Click here to ready about smart-phone deployments from Baseline‘s May issue.

In the first quarter of 2006, 1.04 million RIM BlackBerry devices shipped in the U.S., twice as many as all Palm smart phones combined, according to IDC. RIM and Palm were trailed by Nokia, Samsung and Motorola, all of which picked up single-digit market share for the quarter. The firm was not able to say how many of those units were sold to businesses.

Total worldwide shipments were stoked by a number of high-profile product releases from top players like Palm–which released two versions of the 700 model, the 700p running on the Palm OS, and the 700w on Microsoft’s Windows Mobile–and Motorola, which unveiled the long-awaited Q smart phone.

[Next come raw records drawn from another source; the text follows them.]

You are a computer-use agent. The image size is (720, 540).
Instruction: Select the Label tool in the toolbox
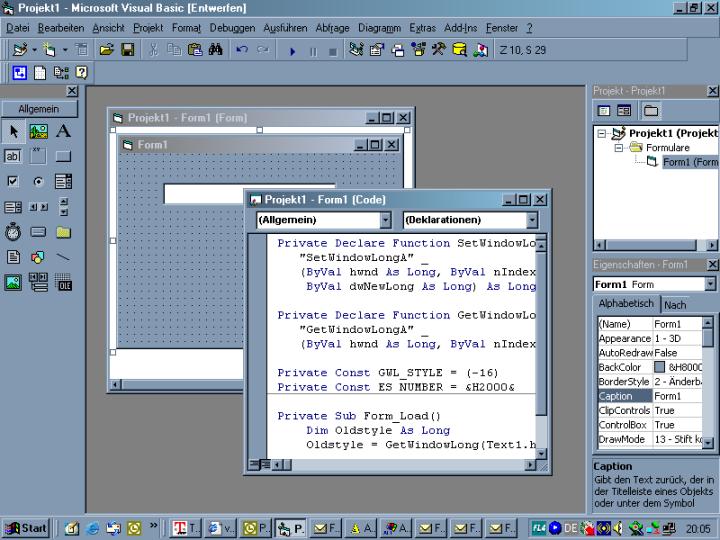click(63, 131)
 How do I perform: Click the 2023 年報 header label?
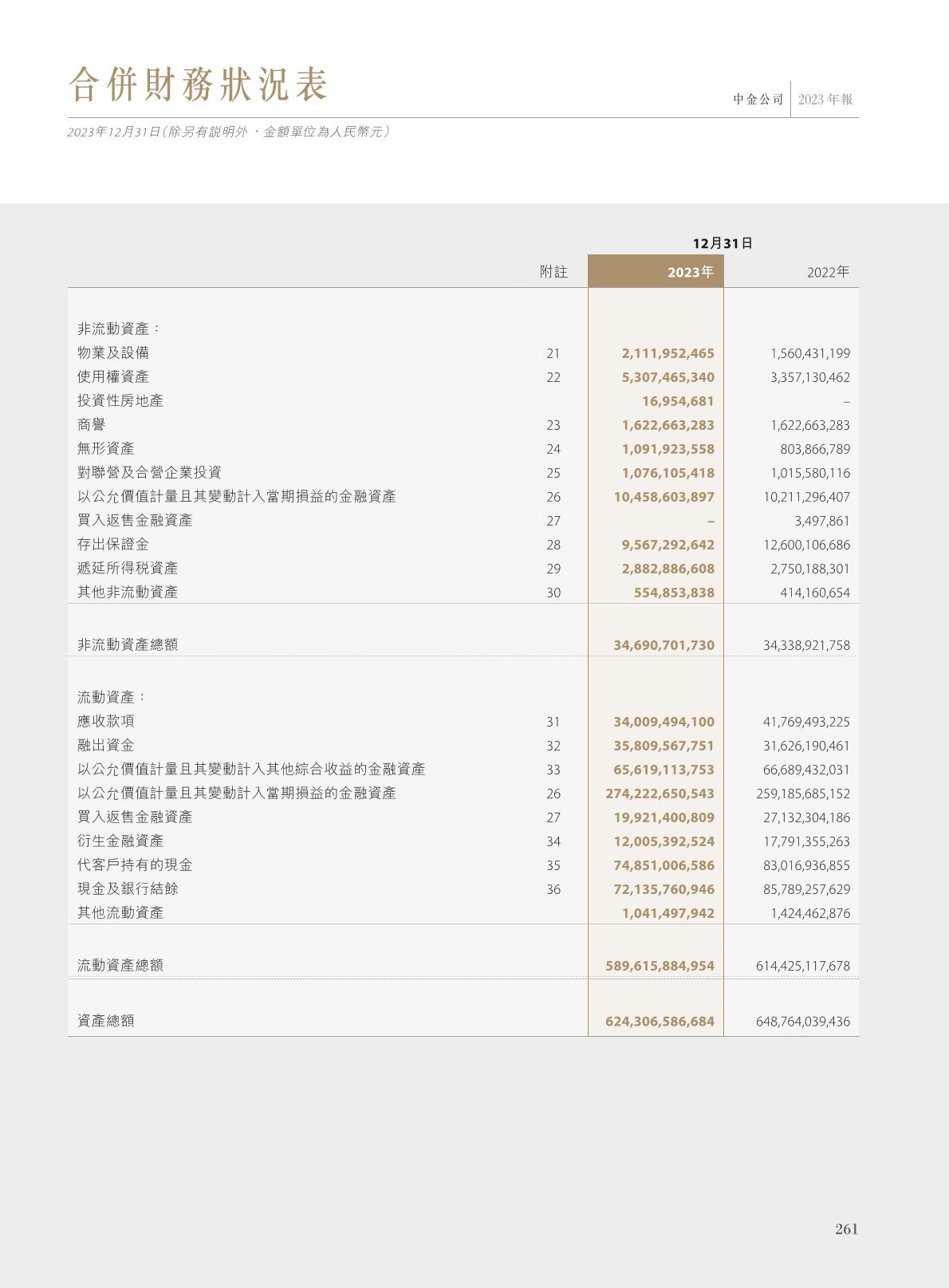click(x=825, y=100)
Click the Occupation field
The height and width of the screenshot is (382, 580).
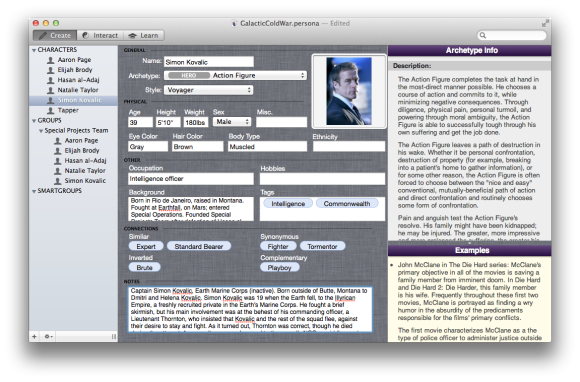pyautogui.click(x=191, y=179)
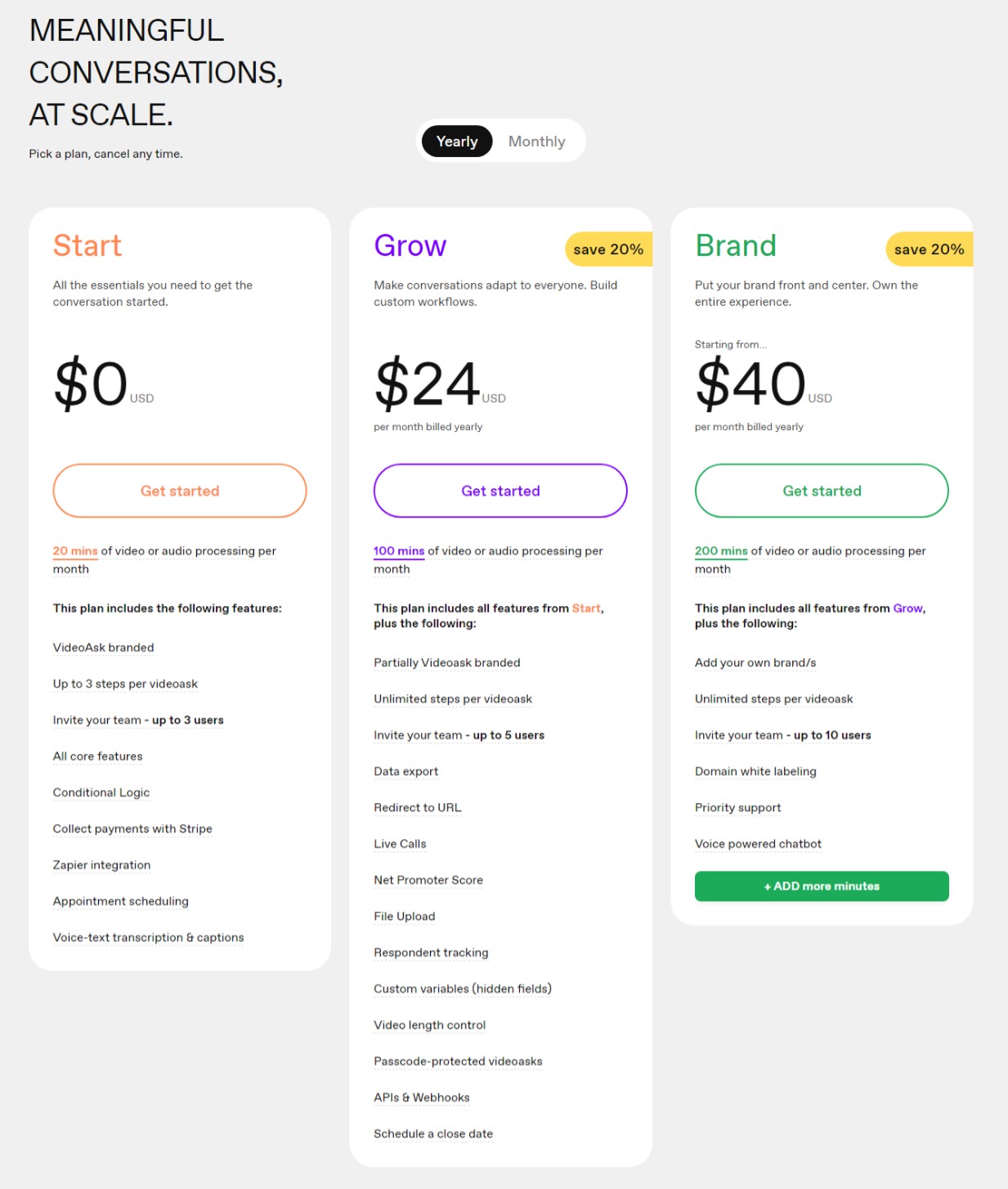Click the Appointment scheduling feature

(121, 901)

According to Reith, bulked-up networks are also luring new buyers. One is the evolution-data optimized network (EVDO), the next generation of code division multiple access technology, now offered by Sprint Nextel and Verizon Wireless.

Cingular is also expected to release smart phones on a high-speed downlink packet access network, the next-generation mobile telephony protocol, later this year. Reith says that will gives technology buyers yet another option for arming their mobile workforces.

In 2005, RIM’s BlackBerry led U.S. enterprise sales, according to IDC. The Canadian manufacturer shipped 2.45 million devices to businesses, outselling its closest competitor, Palm, by more than a million units.

About one-fifth of 77 U.S. technology executives surveyed by consultancy McKinsey & Co. said they expected to spend more in 2006 to build up their companies’ mobile capabilities.